Compute

Shifting gears, as always our final set of benchmarks is a look at compute performance. As we have seen with GTX 680, GK104 appears to be significantly less balanced between rendering and compute performance than GF110 or GF114 were, and as a result compute performance suffers.  Cache and register file pressure in particular seem to give GK104 grief, which means that GK104 can still do well in certain scenarios, but falls well short in others.

Our first compute benchmark comes from Civilization V, which uses DirectCompute to decompress textures on the fly. Civ V includes a sub-benchmark that exclusively tests the speed of their texture decompression algorithm by repeatedly decompressing the textures required for one of the game’s leader scenes. Note that this is a DX11 DirectCompute benchmark.

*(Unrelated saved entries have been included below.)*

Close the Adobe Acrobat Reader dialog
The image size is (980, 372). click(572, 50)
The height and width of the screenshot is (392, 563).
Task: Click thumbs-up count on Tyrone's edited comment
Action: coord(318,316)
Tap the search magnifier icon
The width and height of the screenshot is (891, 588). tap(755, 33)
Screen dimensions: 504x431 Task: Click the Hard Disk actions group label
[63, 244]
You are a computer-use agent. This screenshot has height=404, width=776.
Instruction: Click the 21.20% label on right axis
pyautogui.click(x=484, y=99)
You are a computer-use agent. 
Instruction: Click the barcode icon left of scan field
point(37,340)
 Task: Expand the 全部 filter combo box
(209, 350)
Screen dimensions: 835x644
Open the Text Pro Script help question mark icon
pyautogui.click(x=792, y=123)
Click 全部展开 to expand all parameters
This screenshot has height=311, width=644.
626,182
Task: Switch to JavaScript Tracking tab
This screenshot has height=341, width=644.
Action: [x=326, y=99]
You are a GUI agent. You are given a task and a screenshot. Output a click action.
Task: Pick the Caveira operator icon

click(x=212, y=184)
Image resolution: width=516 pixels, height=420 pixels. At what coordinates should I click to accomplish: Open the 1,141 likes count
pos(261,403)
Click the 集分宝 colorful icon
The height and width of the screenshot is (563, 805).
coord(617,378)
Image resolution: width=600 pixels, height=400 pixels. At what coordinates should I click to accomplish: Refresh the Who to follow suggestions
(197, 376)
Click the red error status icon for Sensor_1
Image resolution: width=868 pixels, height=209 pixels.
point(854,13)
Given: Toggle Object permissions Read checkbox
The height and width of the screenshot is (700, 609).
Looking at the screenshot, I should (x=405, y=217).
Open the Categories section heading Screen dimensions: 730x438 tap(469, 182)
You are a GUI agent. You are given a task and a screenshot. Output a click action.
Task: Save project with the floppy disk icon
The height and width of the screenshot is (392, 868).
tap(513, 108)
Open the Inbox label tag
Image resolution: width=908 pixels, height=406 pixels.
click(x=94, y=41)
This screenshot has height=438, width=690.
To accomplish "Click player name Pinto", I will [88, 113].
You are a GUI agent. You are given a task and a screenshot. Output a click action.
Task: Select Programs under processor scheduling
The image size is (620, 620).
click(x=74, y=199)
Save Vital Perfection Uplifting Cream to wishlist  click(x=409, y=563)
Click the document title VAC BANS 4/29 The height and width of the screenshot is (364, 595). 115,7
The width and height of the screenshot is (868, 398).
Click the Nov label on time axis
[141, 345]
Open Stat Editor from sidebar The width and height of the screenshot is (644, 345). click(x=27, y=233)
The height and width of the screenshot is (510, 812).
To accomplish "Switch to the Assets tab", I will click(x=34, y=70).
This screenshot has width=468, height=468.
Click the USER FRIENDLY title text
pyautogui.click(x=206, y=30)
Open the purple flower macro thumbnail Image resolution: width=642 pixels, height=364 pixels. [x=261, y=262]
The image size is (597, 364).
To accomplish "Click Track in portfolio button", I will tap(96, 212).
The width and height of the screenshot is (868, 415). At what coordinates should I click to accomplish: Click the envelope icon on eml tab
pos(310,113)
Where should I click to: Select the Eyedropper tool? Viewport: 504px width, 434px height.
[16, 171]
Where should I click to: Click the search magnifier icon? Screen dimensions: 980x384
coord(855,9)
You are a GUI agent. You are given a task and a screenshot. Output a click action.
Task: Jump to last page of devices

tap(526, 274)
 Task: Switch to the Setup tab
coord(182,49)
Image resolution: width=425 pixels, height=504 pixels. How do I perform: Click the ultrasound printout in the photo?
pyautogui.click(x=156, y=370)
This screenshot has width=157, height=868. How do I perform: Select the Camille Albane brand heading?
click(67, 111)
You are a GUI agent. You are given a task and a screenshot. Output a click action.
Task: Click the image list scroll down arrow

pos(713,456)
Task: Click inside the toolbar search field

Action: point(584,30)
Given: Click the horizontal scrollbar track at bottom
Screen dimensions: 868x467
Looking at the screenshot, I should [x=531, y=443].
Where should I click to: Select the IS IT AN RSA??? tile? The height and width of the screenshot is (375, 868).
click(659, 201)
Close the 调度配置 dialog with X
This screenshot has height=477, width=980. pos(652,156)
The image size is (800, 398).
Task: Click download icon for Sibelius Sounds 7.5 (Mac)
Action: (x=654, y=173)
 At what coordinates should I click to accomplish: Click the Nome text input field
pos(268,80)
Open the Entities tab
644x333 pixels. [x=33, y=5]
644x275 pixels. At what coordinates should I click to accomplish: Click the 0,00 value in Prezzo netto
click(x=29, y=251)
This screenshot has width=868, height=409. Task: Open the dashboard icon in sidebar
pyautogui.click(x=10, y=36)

It’s quite shocking to see the GTX 670 do so well here. For sure it’s struggling relative to the Radeon HD 7900 series and the GTX 500 series, but compared to the GTX 680 it’s only trailing by 4%. This is a test that should cause the gap between the two cards to open up due to the lack of shader performance, but clearly that this not the case. Perhaps we’ve been underestimating the memory bandwidth needs of this test? If that’s the case, given AMD’s significant memory bandwidth advantage it certainly helps to cement the 7970’s lead.

Our next benchmark is SmallLuxGPU, the GPU ray tracing branch of the open source LuxRender renderer. We’re now using a development build from the version 2.0 branch, and we’ve moved on to a more complex scene that hopefully will provide a greater challenge to our GPUs.

SmallLuxGPU on the other hand finally shows us that larger gap we’ve been expecting between the GTX 670 and GTX 680. The GTX 680’s larger number of SMXes and higher clockspeed cause the GTX 670 to fall behind by 10%, performing worse than the GTX 570 or even the GTX 470. More so than any other test, this is the test that drives home the point that GK104 isn’t a strong compute GPU while AMD offers nothing short of incredible compute performance.

For our next benchmark we’re looking at AESEncryptDecrypt, an OpenCL AES encryption routine that AES encrypts/decrypts an 8K x 8K pixel square image file. The results of this benchmark are the average time to encrypt the image over a number of iterations of the AES cypher.

Once again the GTX 670 has a weak showing here, although not as bad as with SmallLuxGPU. Still, it’s enough to fall behind the GTX 570; but at least it’s enough to beat the 7950. Clockspeeds help as showcased by the EVGA GTX 670SC but nothing really makes up for the missing SMX.

Our foruth benchmark is once again looking at compute shader performance, this time through the Fluid simulation sample in the DirectX SDK. This program simulates the motion and interactions of a 16k particle fluid using a compute shader, with a choice of several different algorithms. In this case we’re using an (O)n^2 nearest neighbor method that is optimized by using shared memory to cache data.

For reasons we’ve yet to determine, this benchmark strongly dislikes GTX 670 in particular. There doesn’t seem to be a performance regression in NVIDIA’s drivers, and there’s not an incredible gap due to TDP, it just struggles on the GTX 670. As a result performance of the GTC 670 only hits 42% of the GTX 680, which is well below what the GTX 670 should theoretically be getting. Barring some kind of esoteric reaction between this program and the unbalanced GPC a driver issue is still the most likely culprit, but it looks to only affect the GTX 670.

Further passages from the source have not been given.